--- SUPPLIED MATERIAL Enclosed Below ---
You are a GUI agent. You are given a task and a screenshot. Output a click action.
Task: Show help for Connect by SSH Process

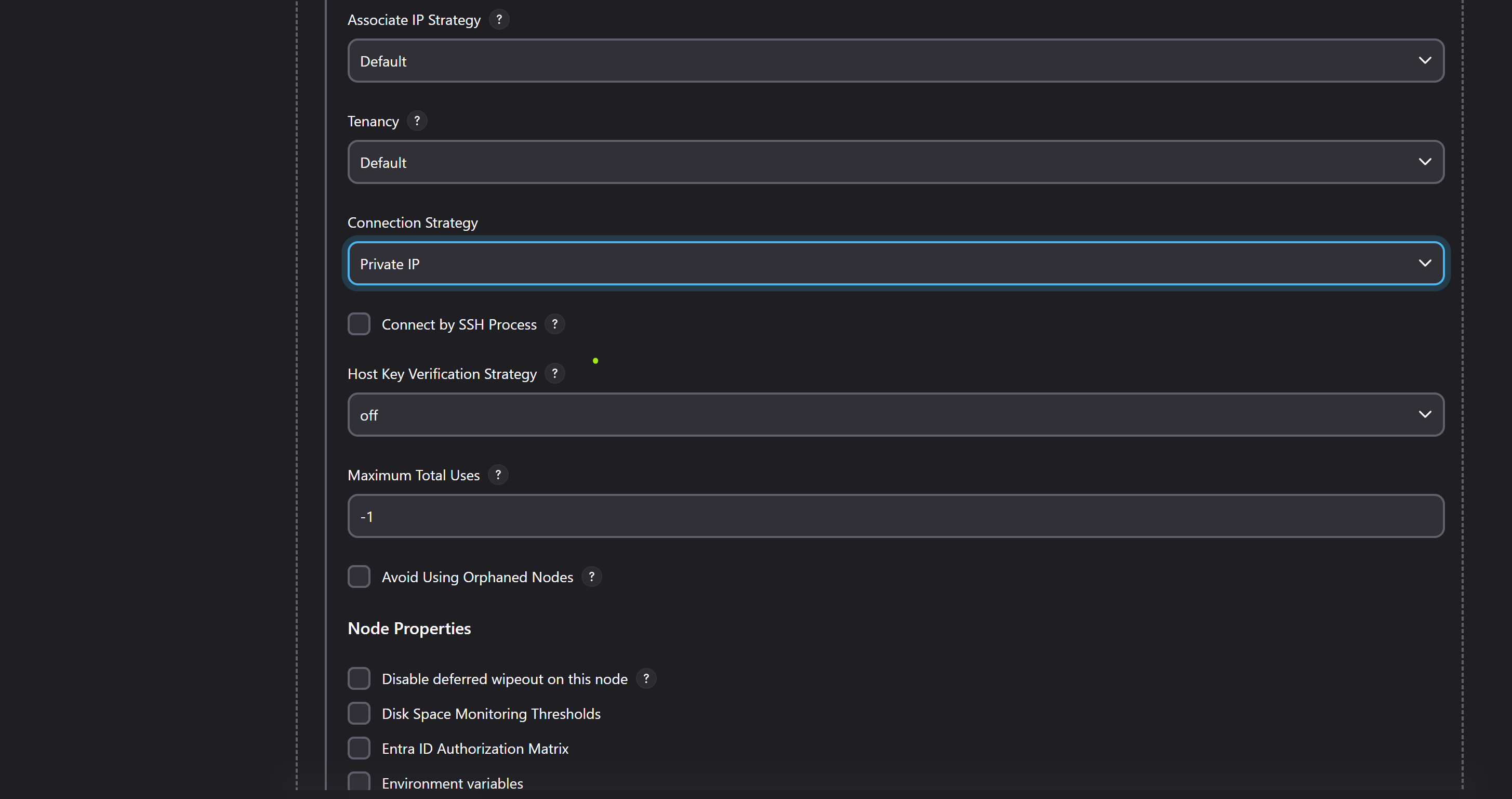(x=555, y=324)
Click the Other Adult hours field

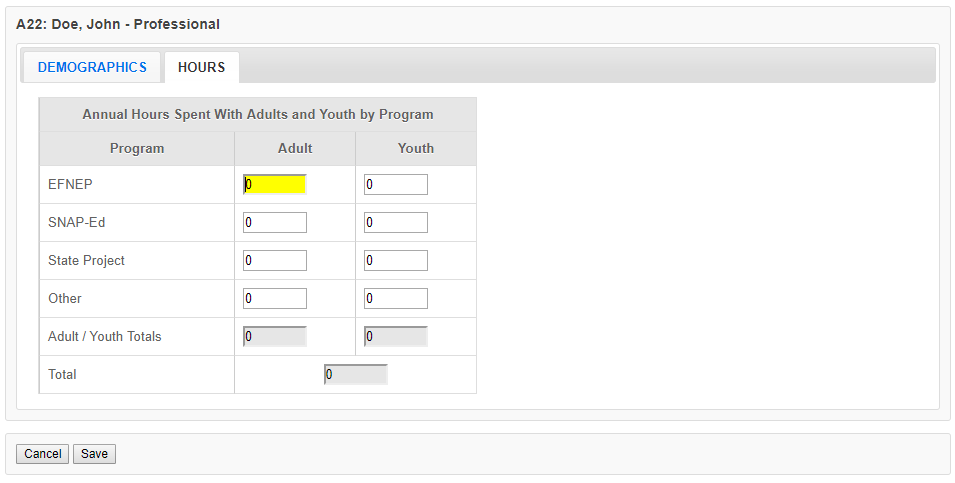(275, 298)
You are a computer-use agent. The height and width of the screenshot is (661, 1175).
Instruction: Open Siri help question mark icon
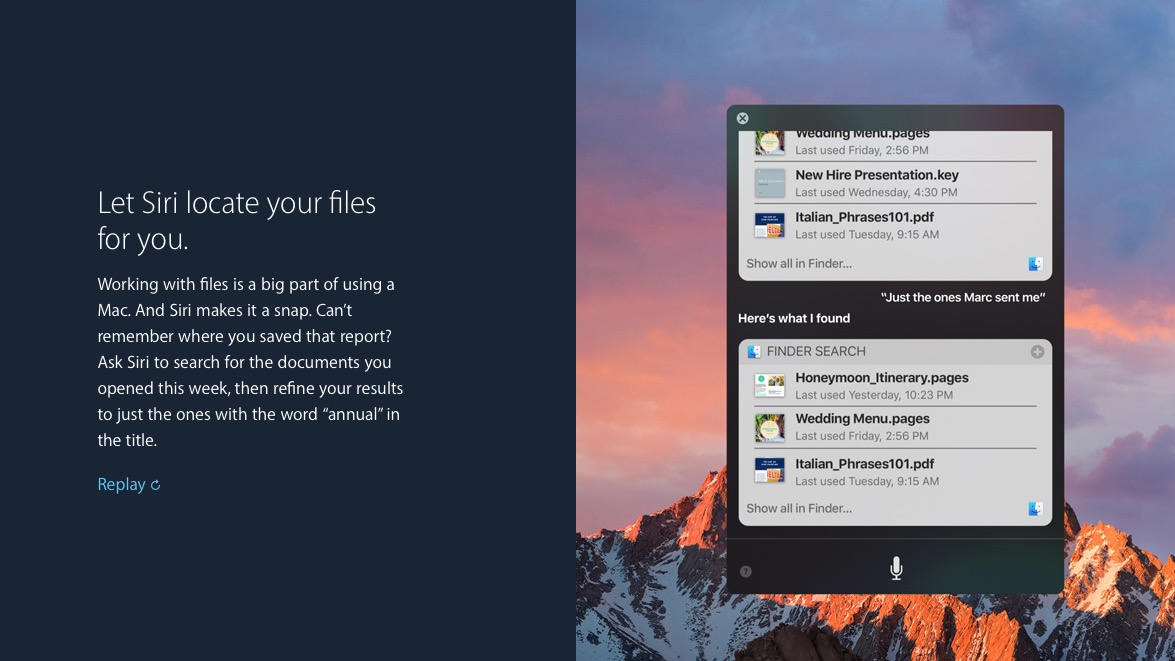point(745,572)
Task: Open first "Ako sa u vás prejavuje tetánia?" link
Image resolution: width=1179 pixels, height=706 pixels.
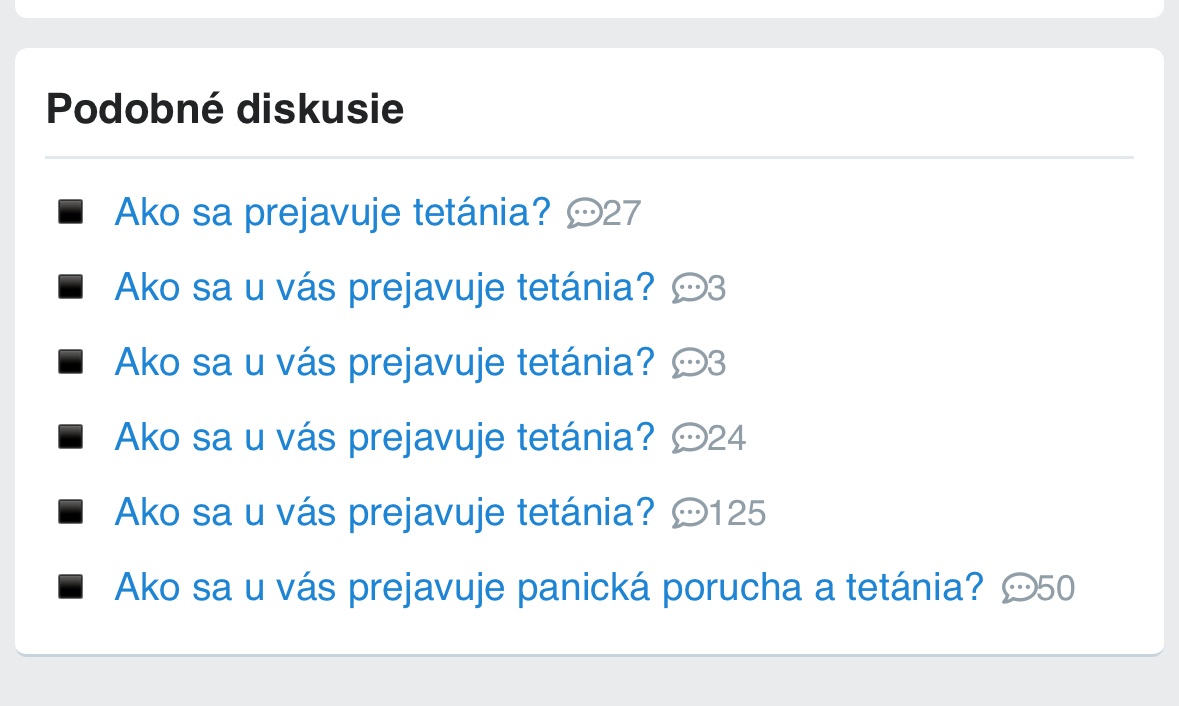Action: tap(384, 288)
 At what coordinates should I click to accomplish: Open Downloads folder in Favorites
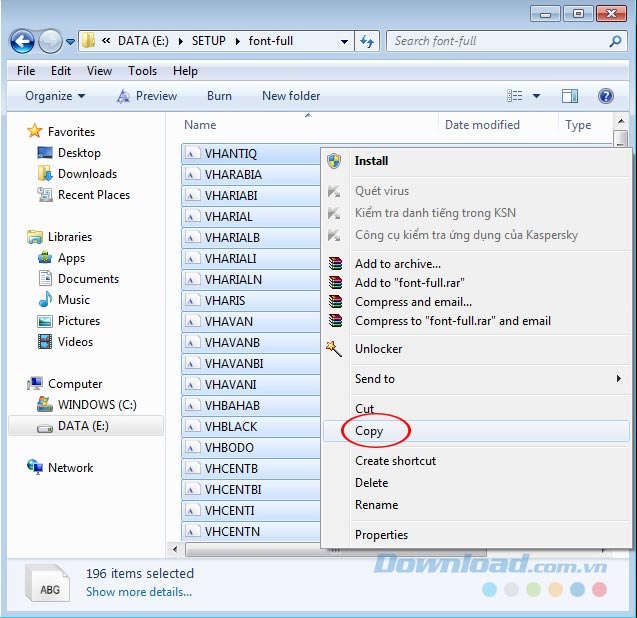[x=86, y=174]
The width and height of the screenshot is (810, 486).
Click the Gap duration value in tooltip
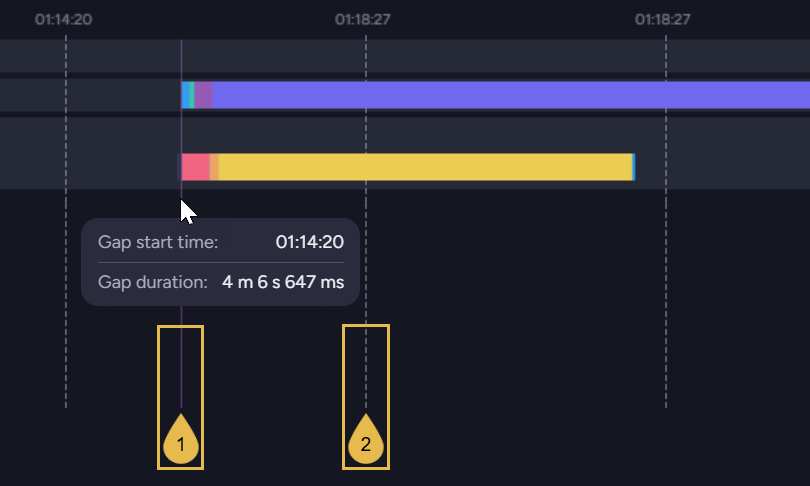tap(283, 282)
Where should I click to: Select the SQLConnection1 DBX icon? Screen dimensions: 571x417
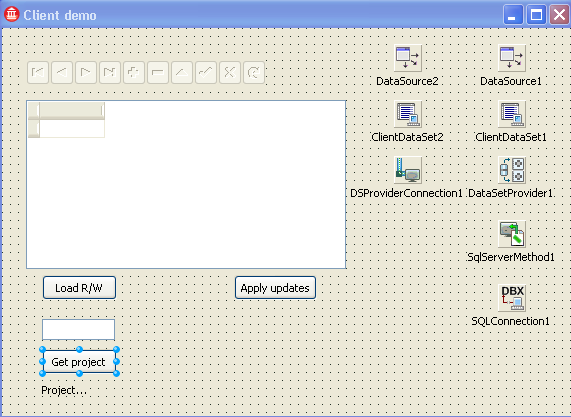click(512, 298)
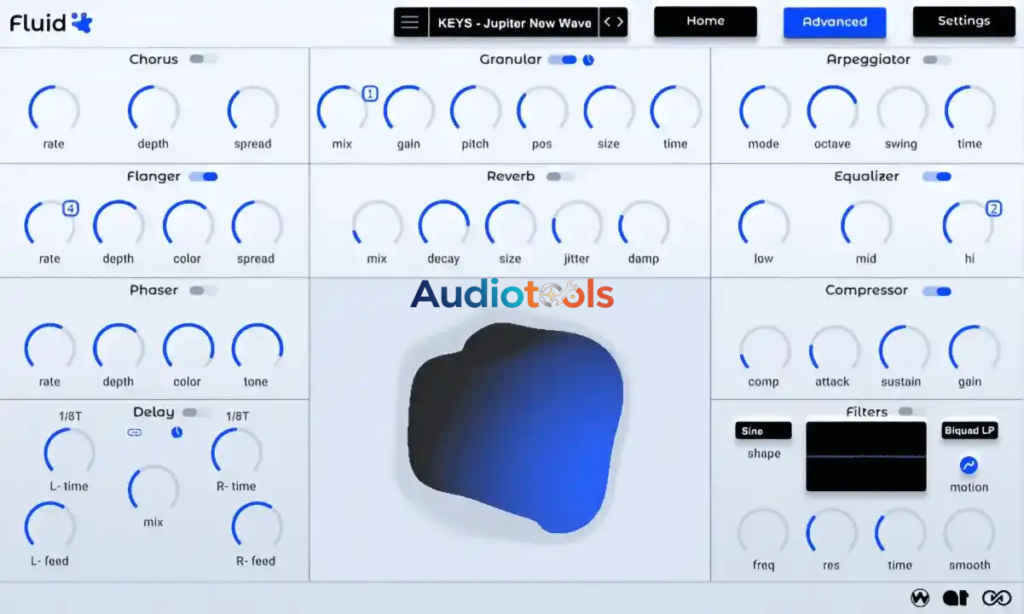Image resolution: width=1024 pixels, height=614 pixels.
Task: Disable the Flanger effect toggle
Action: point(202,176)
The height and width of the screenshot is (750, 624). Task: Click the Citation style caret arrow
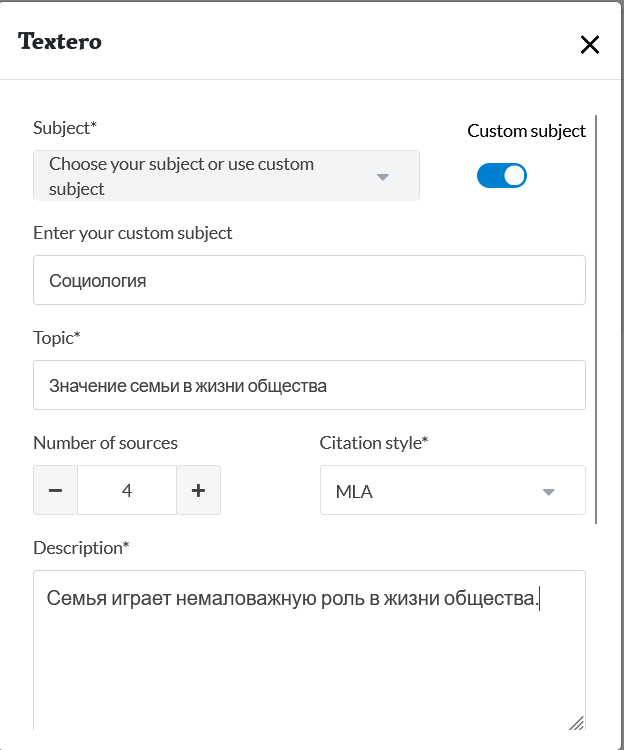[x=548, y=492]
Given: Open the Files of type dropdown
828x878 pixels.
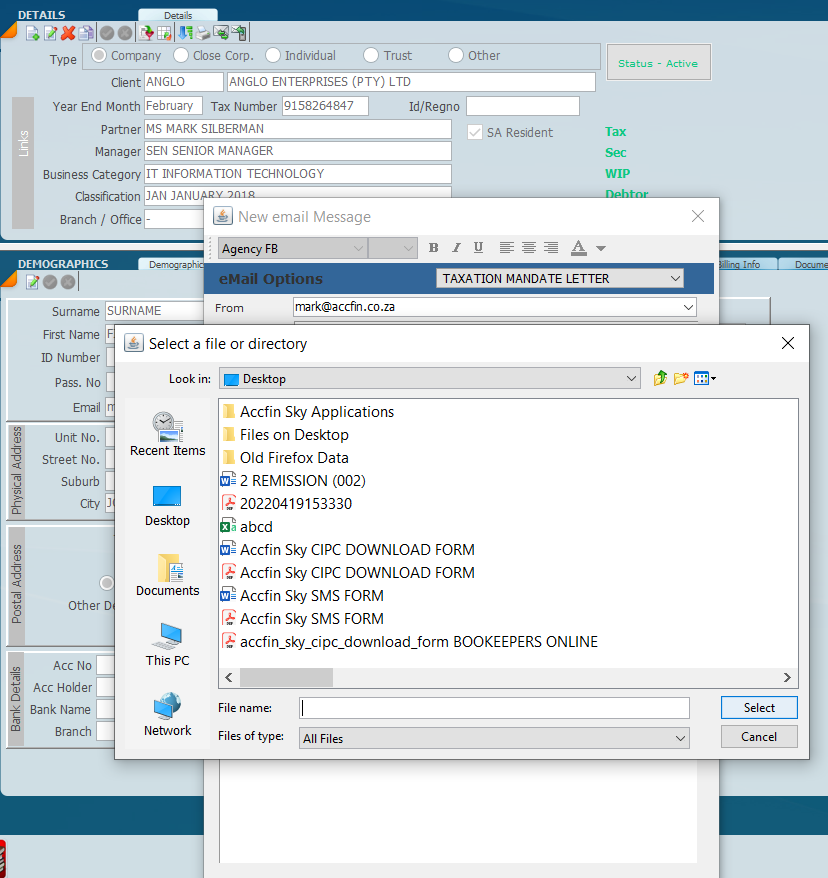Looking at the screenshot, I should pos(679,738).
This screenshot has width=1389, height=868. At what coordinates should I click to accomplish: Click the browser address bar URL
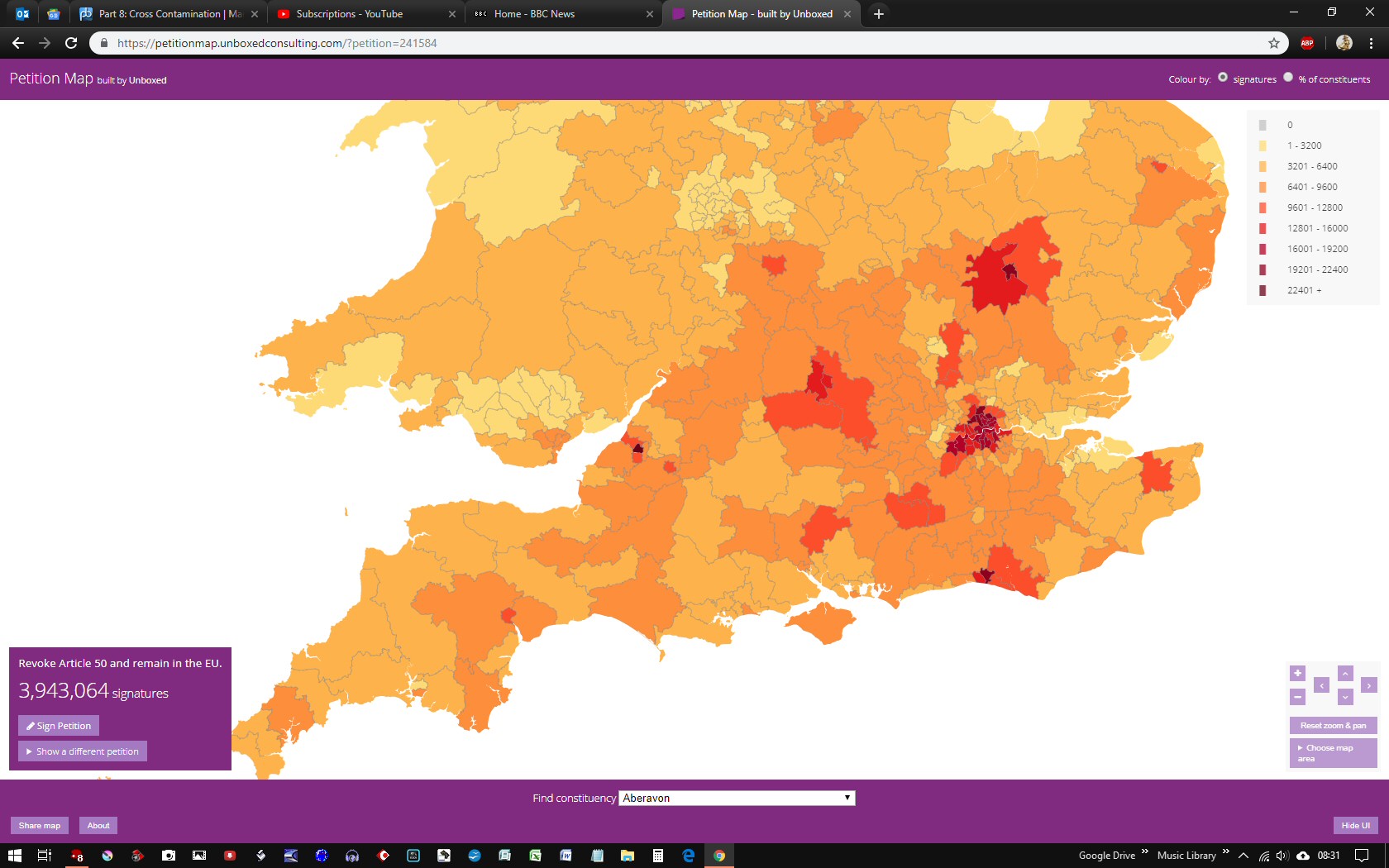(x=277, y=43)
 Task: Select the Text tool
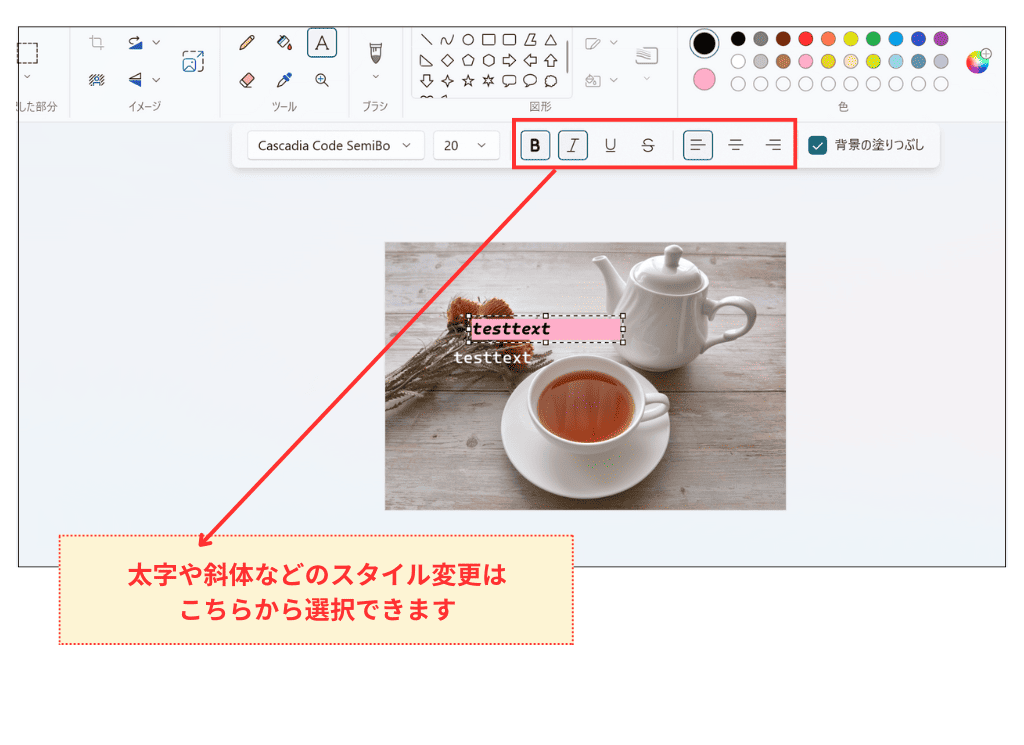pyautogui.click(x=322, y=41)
--- End of Enclosed SUPPLIED MATERIAL ---
TASK DIRECTIONS: Exclude the pictures and print the rest of the data exactly.

TASK RESULT:
You are a GUI agent. You are given a task and a screenshot. Output a click action.
Task: Show help for Connect by SSH Process

(x=555, y=324)
Click the Other Adult hours field

(275, 298)
You are a computer-use agent. The height and width of the screenshot is (661, 1175).
Instruction: Open Siri help question mark icon
point(745,572)
Task: Open first "Ako sa u vás prejavuje tetánia?" link
Image resolution: width=1179 pixels, height=706 pixels.
Action: tap(384, 288)
 At what coordinates should I click to accomplish: Open Downloads folder in Favorites
[x=86, y=174]
The width and height of the screenshot is (810, 486).
Click the Gap duration value in tooltip
tap(283, 282)
Where should I click to: Select the SQLConnection1 DBX icon? Screen dimensions: 571x417
click(512, 298)
Image resolution: width=1024 pixels, height=614 pixels.
Task: Disable the Flanger effect toggle
Action: point(202,176)
The height and width of the screenshot is (750, 624). Task: Click the Citation style caret arrow
[x=548, y=492]
Given: Open the Files of type dropdown
828x878 pixels.
Looking at the screenshot, I should pos(679,738).
This screenshot has width=1389, height=868. At what coordinates should I click to accomplish: Click the browser address bar URL
(x=277, y=43)
 Task: Select the Text tool
pyautogui.click(x=322, y=41)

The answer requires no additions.